Monterrosa is an experienced wildfire photographer based out of Los Angeles, California. Like firefighters, he would like to see photojournalists receive additional compensation or hazard pay when working in dangerous situations. “You can ask, but the culture is to be grateful that you got the assignment in the first place and not ask for more,” he said. Some editors offer additional pay to compensate for the risk, he added, but there is still much room for improvement.
Due to the close-proximity nature of photography, many photojournalists are feeling the effects of events and photoshoots canceled due to COVID-19. Others have to pass up photography assignments due to personal health concerns.
Initiatives like the Juntos Photo Coop have formed to promote journalist safety while covering COVID-19. Funds like the Format Photographer Fund have launched to provide financial support to photojournalists facing hardship in light of the COVID-19 outbreak. National Geographic, the Africa-China Reporting Project, and Internews are also providing funding to reporters covering COVID-19 on a local level.
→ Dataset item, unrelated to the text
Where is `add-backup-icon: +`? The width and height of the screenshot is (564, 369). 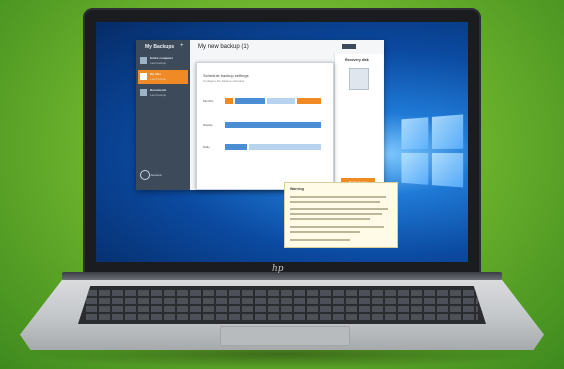 add-backup-icon: + is located at coordinates (182, 46).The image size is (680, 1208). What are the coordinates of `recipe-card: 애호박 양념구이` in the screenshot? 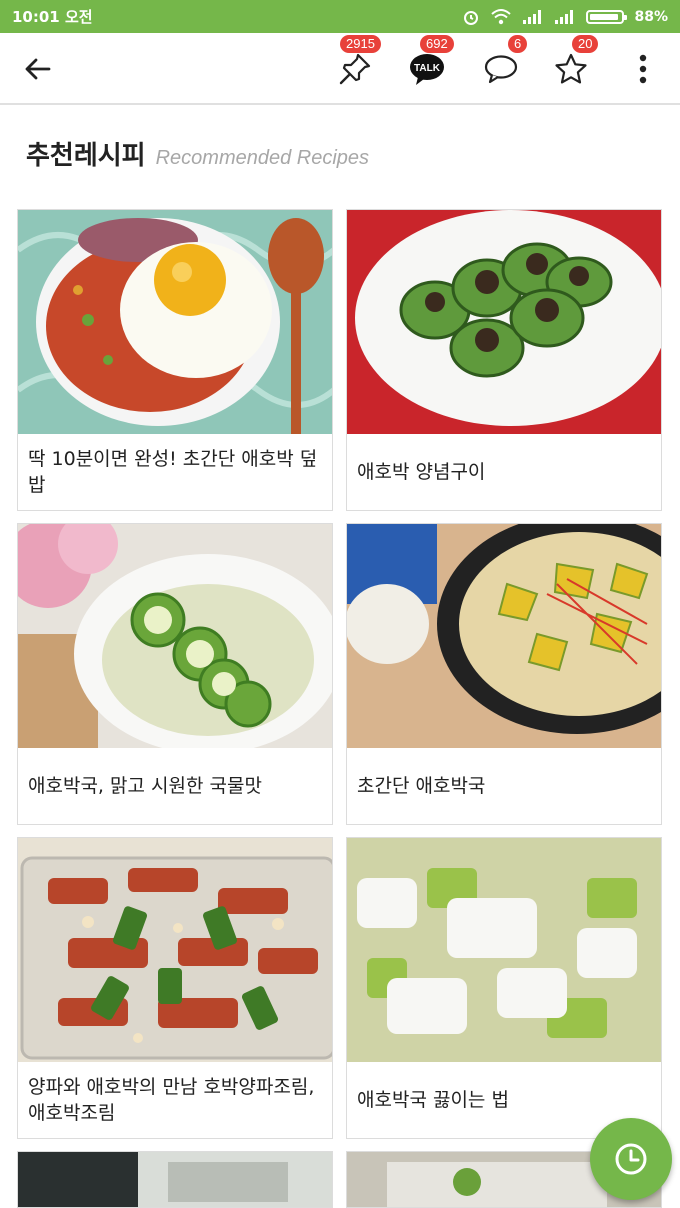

For female-identifying photographers, the International Women’s Media Foundation has an emergency fund, and Women Photograph is asking for donations to provide financial support to photographers.
There are resources available to help journalists use best practices for their safety when out on assignment, and receive up-to-date information on COVID-19, as well. In the U.S., the National Press Photographers Association has a resource guide, with materials like a weekday newsletter for photojournalists covering COVID-19.
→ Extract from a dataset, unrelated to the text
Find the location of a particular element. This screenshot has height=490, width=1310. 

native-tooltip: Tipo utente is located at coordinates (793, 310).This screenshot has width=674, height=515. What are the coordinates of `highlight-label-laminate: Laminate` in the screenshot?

Lapini, Wasson and Monterrosa also stressed their appreciation that the photojournalism community has come together during COVID-19, as the virus progressed and working conditions changed quickly.
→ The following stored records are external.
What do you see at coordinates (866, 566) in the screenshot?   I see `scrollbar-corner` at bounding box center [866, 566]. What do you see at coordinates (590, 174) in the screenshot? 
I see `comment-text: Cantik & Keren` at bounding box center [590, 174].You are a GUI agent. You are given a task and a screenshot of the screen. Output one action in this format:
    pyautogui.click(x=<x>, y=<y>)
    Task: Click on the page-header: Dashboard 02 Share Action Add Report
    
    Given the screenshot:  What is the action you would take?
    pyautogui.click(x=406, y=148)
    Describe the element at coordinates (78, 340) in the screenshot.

“The first support was for photojournalists and journalists to talk, to exchange advice and information,” said Lapini. He and other photojournalists founded Arcipelago 19, a photo collective on Instagram. “It’s a point of union and support,” Lapini said. “We wanted to create a meeting point for Italian photographers.” He hopes Arcipelago 19 doesn’t just offer a window for the public into current events in Italy, but also helps freelance photojournalists covering COVID-19 feel less lonely and increase their visibility with prospective publishers.
“There’s lots of anxiety about the future in general, for everyone,” said Wasson. She admits that, personally, she hasn’t had much of an opportunity to think about the future because of the daily coverage she’s doing.
Monterrosa sees potential for further support among photojournalists. “A registry of photojournalists who are actively out there covering COVID-19 would be helpful,” he said. A centralized information source like this would allow photojournalists to support each other and give visibility to photojournalists looking for assignments.
Lapini and Monterrosa have set their sights on health insurance and financial support. “We live in the precariousness of contracts and collaboration, and those may change from one day to the next,” said Lapini. He added that the COVID-19 crisis has generated discussion about how freelance photojournalists’ work is recognized and valued with media outlets.
“We have just now started to discuss how we can make our profession a priority in the journalism world,” Lapini said. “Perhaps this is one of the points to discuss once the emergency is over.”
Main image: Medical staff dress to enter the intensive care unit of the Sant’Orsola Hospital in Bologna, Italy. (credit: Michele Lapini).